Since then, Russian President Vladimir Putin has made clear that he detests what he has labeled “a purely political and unfriendly” law, though the real reason for his ire is almost certainly that the Magnitsky Act penalizes those he otherwise enables to act with impunity. In recent years, Putin has made compelling the United States to revoke the law a top foreign policy priority, going so far as to retaliate against it by prohibiting the adoption of Russian children by American parents.

Fortunately, the United States has not yet bowed to Putin’s wishes, and instead has moved in the opposite direction.

In December, Congress expanded the Magnitsky Act to penalize significant forms of corruption as well as human rights violations, while at the same time expanding its geographic scope to cover every country on earth.

“Global Magnitsky,” as the new law is known, is a potentially revolutionary tool. If implemented as designed, it provides the United States with a means to incentivize foreign governments to sideline individual human rights abusers and corrupt actors, and to advance domestic forms of accountability. It very well may have a significant deterrent effect, forcing would-be kleptocrats, and those that use violence to silence dissent, to think twice before committing their crimes, lest they lose access to international financial markets. And finally, it has the potential to empower victims who cannot achieve justice at home, while providing the United States diplomatic leverage, which is beneficial across a range of other issues.

The only way for the United States, and those standing up for human rights worldwide, to benefit from the new law, however, is if the Trump administration chooses to act on the tool it has been given by Congress.

That’s why our organization, Human Rights First, has banded together with dozens of other of human rights and anti-corruption watchdogs in a coordinated effort to document cases from around that world that we believe satisfy Global Magnitsky’s stringent requirements. Our goal throughout this process has been to gather and organize evidence in a way that will assist the U.S. government in making timely, meaningful sanctions designations, if it can find the political will. The cases we are compiling come from every corner of the globe, and involve horrific stories of torture, disappearances, murder, sexual assault, and extortion. In cases dealing with acts of significant corruption, victims often include wide swaths of entire societies.

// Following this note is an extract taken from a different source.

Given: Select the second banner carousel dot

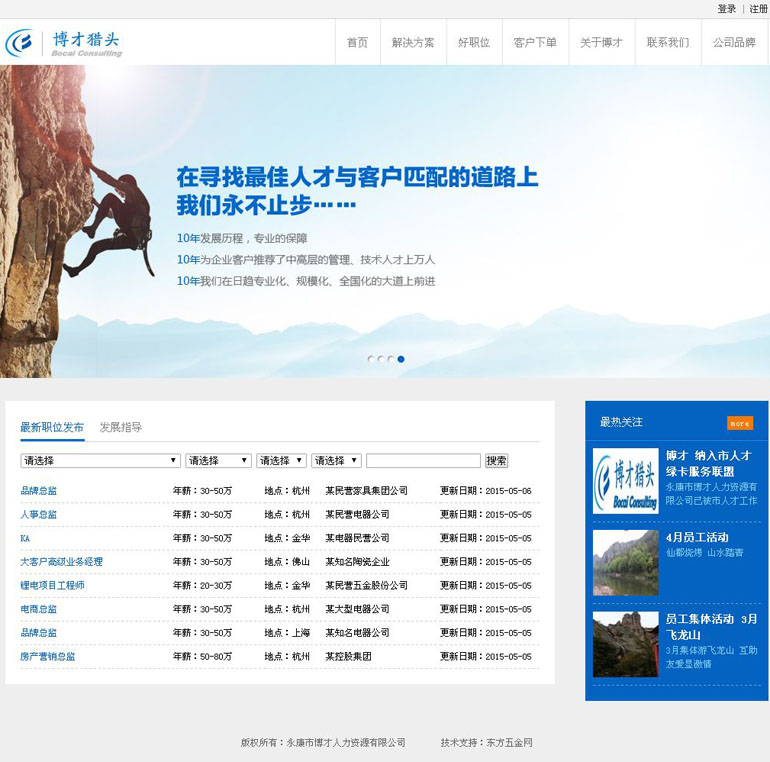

The Trump administration’s record to date of standing up for human rights and the rule of law through policy and the power of example has been, to put it plainly, abominable. Might implementation of the Global Magnitsky Act mark an important and much-needed departure from the trend? It’s too early to tell, but signs to date leave us cautiously optimistic. In April, as required by law, the Trump administration submitted to Congress an initial report detailing its commitment to Global Magnitsky’s thorough enforcement. In a cover note to the report, President Trump went so far as to indicate his personal commitment to “hold perpetrators of human rights abuses and corruption accountable.”

As the adage goes, the wheels of justice grind slowly, and the new administration still has plenty of time to put Global Magnitsky’s power to good use. In so doing, President Trump should take a hint from Veselnitskaya. We don’t know if she gave Don Jr. the intelligence he desired, but in lobbying against the Magnitsky Act, she revealed information infinitely more valuable to advancing American interests and universal values. Thankfully, not every government is likely to respond as Russia’s has to sanctions imposed on human rights abusers. But the lengths to which the Kremlin is prepared to go to rid itself of the law demonstrate in vivid detail the opportunity presently before the administration.